RE: The TSA Is A Milgram Experiment

in #news6 years ago

You are totally right about the TSA, it is all about dehumanizing people and conditioning them to accept authority. Historically these methods were used on people in the military and in prisons, but the problem is that never touched middle class people so they had to find a way to do that.
You should however do more research into the "Milgram study" because in fact he did a whole bunch of them. They had many different experimental conditions they tested and only in one of them did they get the levels of compliance you describe. If they changed any of the conditions they would get far less compliance. For example without the experimenters wearing lab coats people would almost never follow through.

Sort:  

"but the problem is that never touched middle class people so they had to find a way to do that."
What touched the middle class was schooling which has the same purpose. Different strokes for different folks one might say. Military and prison are for those who don't learn in schools. They have it covered.
Check out "The Underground History American Education" by J T Gatto which you can read online here
http://mhkeehn.tripod.com/ughoae.pdf

Here's a excerpt:
"Two years before I ran across that Atlantic broadside, I encountered a different analysis in the financial magazine Forbes. I was surprised to discover Forbes had correctly tracked the closest inspiration for school psychologizing, both its aims and its techniques, to the pedagogy of China and the Soviet Union.

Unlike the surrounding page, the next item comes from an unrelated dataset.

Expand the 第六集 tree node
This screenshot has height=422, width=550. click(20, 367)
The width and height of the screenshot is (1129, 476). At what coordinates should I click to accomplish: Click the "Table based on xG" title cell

Not similar practices and programs, mind you, identical ones. The great initial link with Russia, I knew, had been from the Wundtian Ivan Pavlov, but the Chinese connection was news to me. I was unaware then of John Dewey’s tenure there in the 1920s, and had given no thought, for that reason, to its possible significance:

"The techniques of brainwashing developed in totalitarian countries are routinely used in psychological conditioning programs imposed on school children. These include emotional shock and desensitization, psychological isolation from sources of support, stripping away defenses, manipulative cross-examination of the individual’s underlying moral values by psychological rather than rational means. These techniques are not confined to separate courses or programs...they are not isolated idiosyncracies of particular teachers. They are products of numerous books and other educational materials in programs packaged by organizations that sell such curricula to administrators and teach the techniques to teachers. Some packages even include instructions on how to deal with parents and others who object."

they don't strip kids down in school like they used to, they don't really change for gym, they need to go to the airport for that.